## Work order A
In the Transition Towns passage:
(i) In which country did the Transition movement start?
(ii) How many towns does the New Zealand website record as taking part?
(iii) How much did the ministry pay last year from its Sustainable Management Fund for the Nelson projects?
## Work order B
Can you switch "Code Red" to "Carbon Cut" and write out the Transition Towns passage again, beginning at the words "Ironically, perhaps, the" and stopping after "is not found."?
## Work order C
Can you pick up the Transition Towns article after its last sentence and keep it going?

## Given passage
[Start of section]
To the great unwashed, the Transition Towns movement might seem to be largely about single-issue throwbacks to the hippie movement planning for, perhaps even praying for, an end to the world as we know it.

This view does it an injustice. Propelled by belief in an imminent double-whammy of global warming and dwindling oil reserves, the movement's main focus is to encourage communities to act consciously and decisively to reduce the likelihood of planetary and economic catastrophe. Its key buzzword is sustainability and its mantra, "think globally, act locally". At its centre is the belief that a small, dedicated, persuasive group can spearhead change within its own community. It is built on a framework of core philosophies, including a 12-step plan to help the world modify its addiction to oil.

The Transition movement started in the United Kingdom just two years ago and has spread quickly, taking hold in countries around the world. The New Zealand website records 50 towns taking part, although just seven have officially formalised their involvement. The only South Island group to take this formal step so far is Nelson, where the movement's ideas and ideals have been embraced enthusiastically. Members speak of the need to think positively rather than being overwhelmed by fear, and to act now and embrace a more "sustainable" lifestyle rather than waiting passively for things to get worse.

Ironically, perhaps, the greatest threat the movement currently faces is not oil or water wars, a rising sea level, a sudden surge in biosecurity breaches or epidemics of exotic diseases. The Ministry for the Environment has decided against continuing to fund the Nelson Environment Centre's key climate change projects, Transition Nelson and Code Red, a website-based carbon reduction rewards scheme. The ministry last year paid $152,000 from its contestable Sustainable Management Fund for these projects, but has now opted out for next year. The centre's general manager, Katy Steele, is seeking a review of the ministry's decision, but says the projects will be wound down in two months if the funding is not found.
[End of section]
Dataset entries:
[Start of section]
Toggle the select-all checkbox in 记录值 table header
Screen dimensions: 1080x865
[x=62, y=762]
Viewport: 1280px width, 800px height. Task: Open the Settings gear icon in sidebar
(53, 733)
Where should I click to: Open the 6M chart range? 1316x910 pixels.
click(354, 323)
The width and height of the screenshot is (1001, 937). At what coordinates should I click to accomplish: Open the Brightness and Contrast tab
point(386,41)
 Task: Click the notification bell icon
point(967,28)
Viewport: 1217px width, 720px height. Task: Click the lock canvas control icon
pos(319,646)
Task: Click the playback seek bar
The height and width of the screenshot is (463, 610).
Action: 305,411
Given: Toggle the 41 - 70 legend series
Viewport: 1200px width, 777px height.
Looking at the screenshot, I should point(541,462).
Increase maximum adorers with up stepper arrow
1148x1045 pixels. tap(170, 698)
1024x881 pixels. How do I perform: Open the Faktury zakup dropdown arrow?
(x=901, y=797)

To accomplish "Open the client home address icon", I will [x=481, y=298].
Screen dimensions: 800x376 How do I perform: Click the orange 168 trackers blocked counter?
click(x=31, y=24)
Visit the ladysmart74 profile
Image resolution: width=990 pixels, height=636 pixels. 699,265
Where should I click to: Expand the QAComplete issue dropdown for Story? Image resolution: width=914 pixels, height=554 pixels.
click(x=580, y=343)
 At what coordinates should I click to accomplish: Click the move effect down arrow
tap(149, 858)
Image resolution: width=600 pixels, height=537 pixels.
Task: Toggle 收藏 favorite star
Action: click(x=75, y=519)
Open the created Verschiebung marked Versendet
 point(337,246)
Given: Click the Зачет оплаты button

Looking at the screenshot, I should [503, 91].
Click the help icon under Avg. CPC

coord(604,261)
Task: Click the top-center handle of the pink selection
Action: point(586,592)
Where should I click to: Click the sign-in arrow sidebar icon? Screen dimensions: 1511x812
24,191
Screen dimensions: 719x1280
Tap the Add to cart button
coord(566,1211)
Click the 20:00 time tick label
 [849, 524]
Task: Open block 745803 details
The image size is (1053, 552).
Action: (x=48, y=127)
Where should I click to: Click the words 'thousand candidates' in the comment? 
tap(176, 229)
[End of section]
## Task output A
(i) The United Kingdom.
(ii) 50.
(iii) $152,000.

## Task output B
Ironically, perhaps, the greatest threat the movement currently faces is not oil or water wars, a rising sea level, a sudden surge in biosecurity breaches or epidemics of exotic diseases. The Ministry for the Environment has decided against continuing to fund the Nelson Environment Centre's key climate change projects, Transition Nelson and Carbon Cut, a website-based carbon reduction rewards scheme. The ministry last year paid $152,000 from its contestable Sustainable Management Fund for these projects, but has now opted out for next year. The centre's general manager, Katy Steele, is seeking a review of the ministry's decision, but says the projects will be wound down in two months if the funding is not found.

## Task output C
Environment Minister Nick Smith is taking some stick from supporters of the Nelson projects; however, his explanation does sound convincing. With less than $4 million available in the fund and applicants seeking more than five times that amount, there were bound to be some disappointments and, as he points out, the who-gets-what decisions are made by an independent panel. National is demanding that all government spending be considered carefully, and in the current economic circumstances, this is appropriate. The panel has made some suggestions that the environment centre might learn from before preparing future funding applications.

Where to next for Transition Nelson? The loss of paid support workers would be keenly felt. However, sufficient impetus has already been built to suggest Transition Nelson is likely to continue, even if at a reduced energy level. Key members have attacked the task with religious zeal, and the loss of funding, while disappointing, should not be fatal. Maintaining the Code Red initiative might be more problematic, in that dozens of prizes ranging from coffee coupons to $1000 packages for people who sign up for green initiatives have been negotiated. Perhaps the main legwork has been done and some form of the programme can be kept alive pending a fresh funding application for the next round. Saving the planet was never going to be easy. Nelson's greenies are resourceful enough to bounce back from this blow.